The ratio of macronutrients available to an individual and the influence on reproduction and immunity may alter the life history investment strategy employed following a pathogenic infection. On one hand, the cost of immunity trade-off hypothesis predicts an increased investment in immunity to fight infection, at a cost to current reproduction (Festa-Bianchet 1988; Gustafsson et al. 1994; Norris et al. 1994; Svensson et al. 1998; Adamo 1999; Jacot et al. 2004; Ahtiainen et al. 2005; Stahlschmidt et al. 2013). Alternatively, individuals may increase their investment in reproduction in response to the threat of infection to their immediate survival, in a life history strategy known as terminal investment (Williams, 1966; Clutton‐Brock, 1984). A recent refinement of this idea, the dynamic terminal investment threshold model, proposes that the tendency of an individual to terminally invest depends on other intrinsic and extrinsic factors, such as age or diet, that alter an individual’s residual reproductive value (i.e., expectation for future offspring) (Duffield et al., 2017). In support of this possibility, Hudson et al. (2019) recently demonstrated that the propensity to terminally invest in female Drosophila melanogasterwas contingent on the amount of protein consumed. Specifically, female flies only expressed terminal investment (i.e., increased egg laying following an infection of Pseudomonas aeruginosa ) when they were fed a high protein diet, whereas infected females fed a diet of lower total protein did not increase egg production relative to uninfected females. This study highlights how nutrition-dependent condition, based on the amount of protein consumed in this example, may interact with infection status to determine an individual’s investment in key life history traits, including reproduction.

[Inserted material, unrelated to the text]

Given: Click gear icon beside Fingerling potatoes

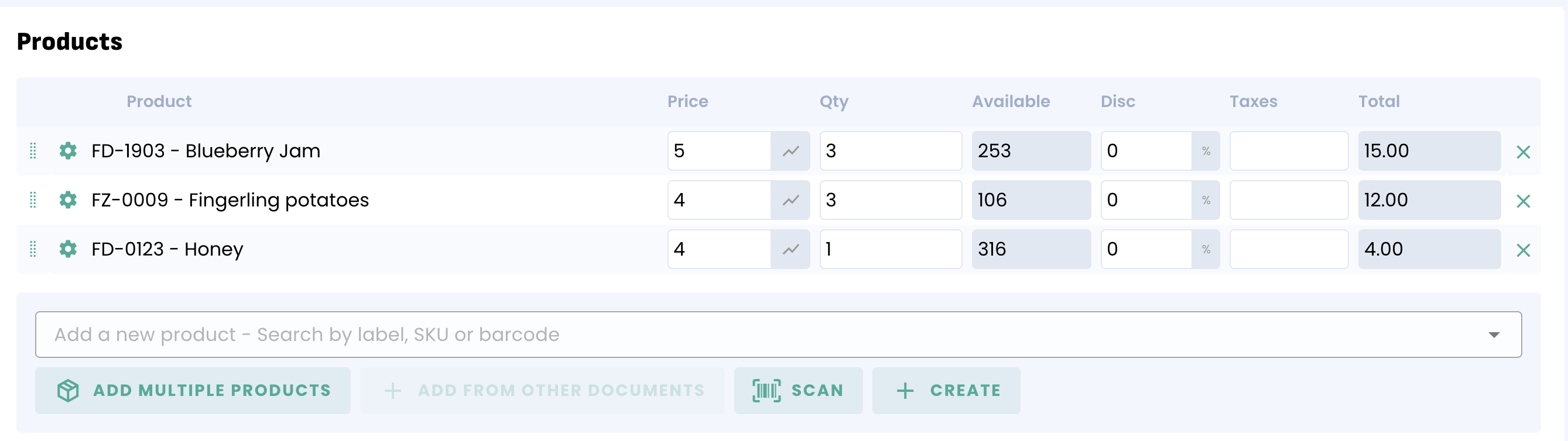Looking at the screenshot, I should pyautogui.click(x=67, y=200).
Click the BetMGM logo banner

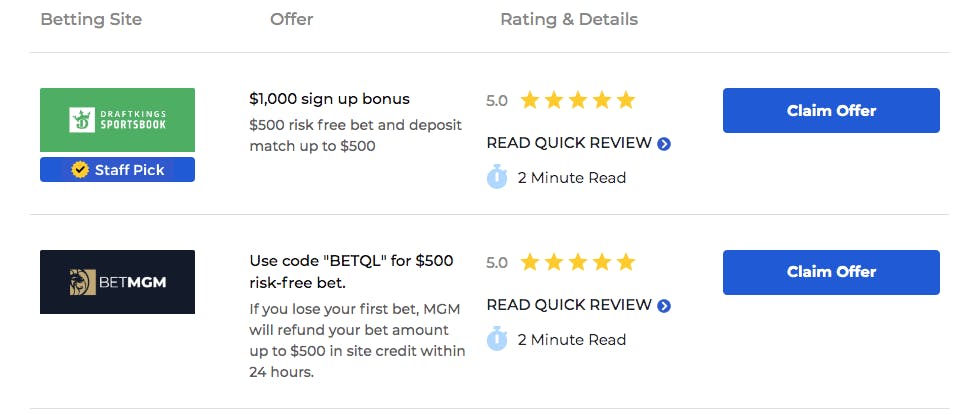click(x=117, y=282)
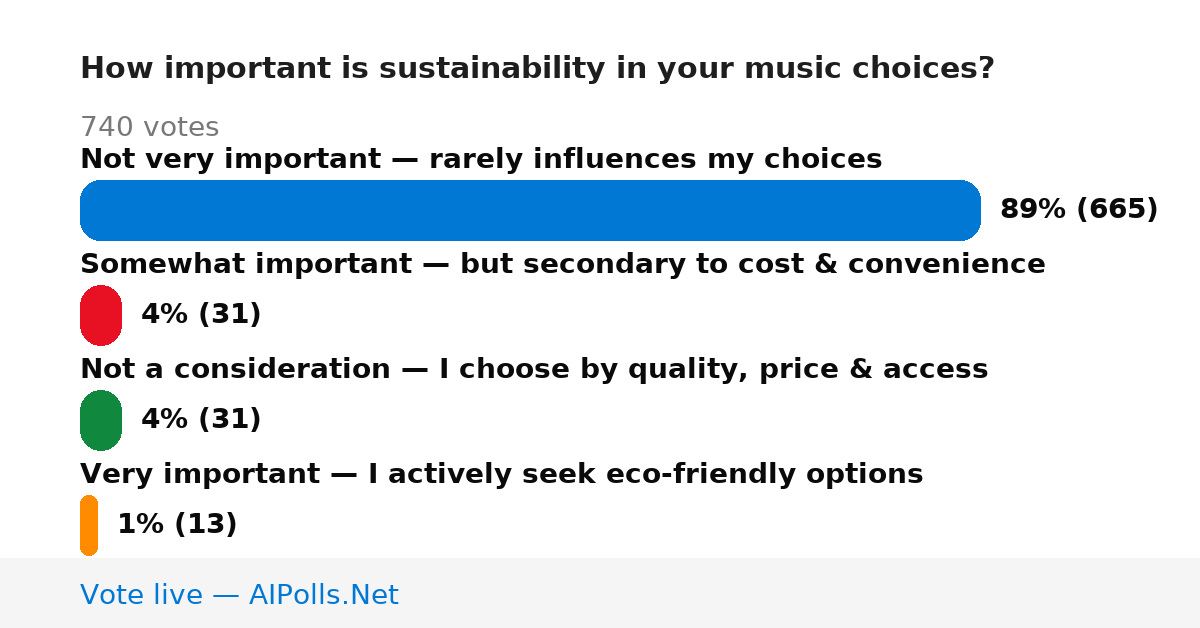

Here, we explore how macronutrient intake interacts with simulated infection cue intensity, achieved through a spectrum of immune challenge treatments, to influence expression of life history traits in male decorated crickets, G. sigillatus . Specifically, we quantified reproductive effort (calling effort) and immune function (circulating hemocytes, presence of hemocyte microaggregations, and antibacterial activity of the hemolymph) of males maintained on diets previously shown to maximize calling effort (P:C = 1:8, “high carbohydrate diet”) or a component of immune function, specifically via encapsulation ability (P:C = 5:1, “high protein diet”) (Rapkin et al., 2018). Due to the divergent nutritional demands of calling effort and immune function, we predicted that males would exhibit significantly different life history strategies depending on their macronutrient intake, infection cue intensity, or the interaction between these factors.